• _TASKS_
[A] Copy the passage of the deepfakes article starting at "More than four" and ending at "human-rights nonprofit Witness.".
[B] Answer these questions from the deepfakes article:
(i) Who engineered the fake video in which Barack Obama appeared to insult President Trump?
(ii) Which nonprofit does Sam Gregory direct?
(iii) What does the article call the technology buzzword of 2022?
[C] Write the next part of the deepfakes article, picking up after its final paragraph.

• _TEXT BLOCK_
========================================================================

Matteo Wong
It was 2018, and the world as we knew it—or rather, how we knew it—teetered on a precipice. Against a rising drone of misinformation, The New York Times, the BBC, Good Morning America, and just about everyone else sounded the alarm over a new strain of fake but highly realistic videos. Using artificial intelligence, bad actors could manipulate someone’s voice and face in recorded footage almost like a virtual puppet and pass the product off as real. In a famous example engineered by BuzzFeed, Barack Obama seemed to say, “President Trump is a total and complete dipshit.” Synthetic photos, audio, and videos, collectively dubbed “deepfakes,” threatened to destabilize society and push us into a full-blown “infocalypse.”
More than four years later, despite a growing trickle of synthetic videos, the deepfake doomsday hasn’t quite materialized. Deepfakes’ harms have certainly been seen in the realm of pornography—where individuals have had their likeness used without their consent—but there’s been “nothing like what people have been really fearing, which is the incriminating, hyperrealistic deepfake of a presidential candidate saying something which swings major voting centers,” says Henry Ajder, an expert on synthetic media and AI. Compared with 2018’s disaster scenarios, which predicted outcomes such as the North Korean leader Kim Jong-un declaring nuclear war, “the state we’re at is nowhere near that,” says Sam Gregory, who studies deepfakes and directs the human-rights nonprofit Witness.
But those terrifying predictions may have just been early. The field of artificial intelligence has advanced rapidly since the 2018 deepfake panic, and synthetic media is once again the center of attention. The technology buzzword of 2022 is generative AI: models that seem to display humanlike creativity, turning text prompts into astounding images or commanding English at the level of a mediocre undergraduate. These and other advances have experts concerned that a deepfake apocalypse is still very much on the horizon. Fake video and audio might once again be poised to corrupt the most basic ways in which people process reality—or what’s left of it.

========================================================================

• _DATA EXTRACTS_
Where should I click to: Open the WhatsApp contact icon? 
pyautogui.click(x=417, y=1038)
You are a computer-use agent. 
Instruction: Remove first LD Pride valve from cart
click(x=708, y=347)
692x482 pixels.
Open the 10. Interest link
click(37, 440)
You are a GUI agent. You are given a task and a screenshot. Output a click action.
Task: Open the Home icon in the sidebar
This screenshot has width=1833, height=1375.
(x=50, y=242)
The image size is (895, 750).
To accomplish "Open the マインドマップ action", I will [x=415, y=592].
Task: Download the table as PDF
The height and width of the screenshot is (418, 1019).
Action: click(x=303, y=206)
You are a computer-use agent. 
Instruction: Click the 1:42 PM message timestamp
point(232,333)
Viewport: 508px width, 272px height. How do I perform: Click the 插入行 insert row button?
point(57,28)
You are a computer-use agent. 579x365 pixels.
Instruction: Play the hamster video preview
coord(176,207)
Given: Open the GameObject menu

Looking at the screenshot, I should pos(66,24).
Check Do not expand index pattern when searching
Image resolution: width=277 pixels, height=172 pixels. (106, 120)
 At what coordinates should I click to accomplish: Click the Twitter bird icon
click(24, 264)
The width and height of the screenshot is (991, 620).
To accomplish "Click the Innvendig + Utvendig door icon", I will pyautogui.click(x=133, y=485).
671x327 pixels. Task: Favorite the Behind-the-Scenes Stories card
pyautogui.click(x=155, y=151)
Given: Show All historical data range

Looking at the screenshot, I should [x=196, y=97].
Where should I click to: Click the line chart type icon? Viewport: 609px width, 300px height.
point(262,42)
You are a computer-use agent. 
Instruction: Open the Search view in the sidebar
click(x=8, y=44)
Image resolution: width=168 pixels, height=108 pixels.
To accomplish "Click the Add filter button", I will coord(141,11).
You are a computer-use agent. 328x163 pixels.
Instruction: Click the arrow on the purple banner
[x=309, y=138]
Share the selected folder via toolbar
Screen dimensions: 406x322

========================================================================

• _ANSWERS TO THE TASKS_
[A]
More than four years later, despite a growing trickle of synthetic videos, the deepfake doomsday hasn’t quite materialized. Deepfakes’ harms have certainly been seen in the realm of pornography—where individuals have had their likeness used without their consent—but there’s been “nothing like what people have been really fearing, which is the incriminating, hyperrealistic deepfake of a presidential candidate saying something which swings major voting centers,” says Henry Ajder, an expert on synthetic media and AI. Compared with 2018’s disaster scenarios, which predicted outcomes such as the North Korean leader Kim Jong-un declaring nuclear war, “the state we’re at is nowhere near that,” says Sam Gregory, who studies deepfakes and directs the human-rights nonprofit Witness.

[B]
(i) BuzzFeed
(ii) Witness, a human-rights nonprofit
(iii) Generative AI

[C]
So far, deepfakes have been limited by two factors baked into their name: deep learning and fake news. The technology is complex enough—and simpler forms of disinformation are spread so easily—that synthetic media hasn’t seen widespread use.
Deep learning is an approach to AI that simulates the brain through an algorithm made up of many layers (hence, “deep”) of artificial neurons. Many of the deepfakes that sparked fear in 2018 were products of “generative adversarial networks,” which consist of two deep-learning algorithms: a generator and a discriminator. Trained on huge amounts of data—perhaps tens of thousands of human faces—the generator synthesizes an image, and the discriminator tries to tell whether it is real or fake. Based on the discriminator’s feedback, the generator “teaches” itself to produce more realistic faces, and the two continue to improve in an adversarial loop. First developed in 2014, GANs could soon produce uncannily realistic images, audio, and videos.
Yet by the 2018 and 2020 elections, and even the most recent midterms, deepfake technology still wasn’t realistic or accessible enough to be weaponized for political disinformation. Fabricating a decent synthetic video isn’t a “plug and play” process like commanding Lensa to generate artistic selfies or messing around in Photoshop, explains Hany Farid, a computer-science professor at UC Berkeley. Rather, it requires at least some knowledge of machine learning. GAN-generated images also have consistent tells, such as distortion around wisps of hair or earrings, misshapen pupils, and strange backgrounds. A high-quality product that will “fool a lot more people for a longer time … requires manual processing,” says Siewi Lyu, a deepfake expert at the University at Buffalo. “The human operator has to get involved in every aspect,” he told me: curating data, tweaking the model, cleaning up the computer’s errors by hand.
Those barriers mean deep learning certainly isn’t the most cost-effective way to spread fake news. Tucker Carlson and Marjorie Taylor Greene can just go on the air and lie to great effect; New York State recently elected a Republican representative whose storybook biography may be largely fiction; sporadic, cryptic text was enough for QAnon conspiracies to consume the nation; Facebook posts were more than sufficient for Russian troll farms. In terms of visual media, slowing down footage of Nancy Pelosi or mislabeling old war videos as having been shot in Ukraine already breeds plenty of confusion. “It’s far more effective to use a cruder form of media manipulation, which can be done quickly and by less sophisticated actors,” Ajder told me, “than to release an expensive, hard-to-create deepfake, which actually isn’t going to be as good a quality as you had hoped.”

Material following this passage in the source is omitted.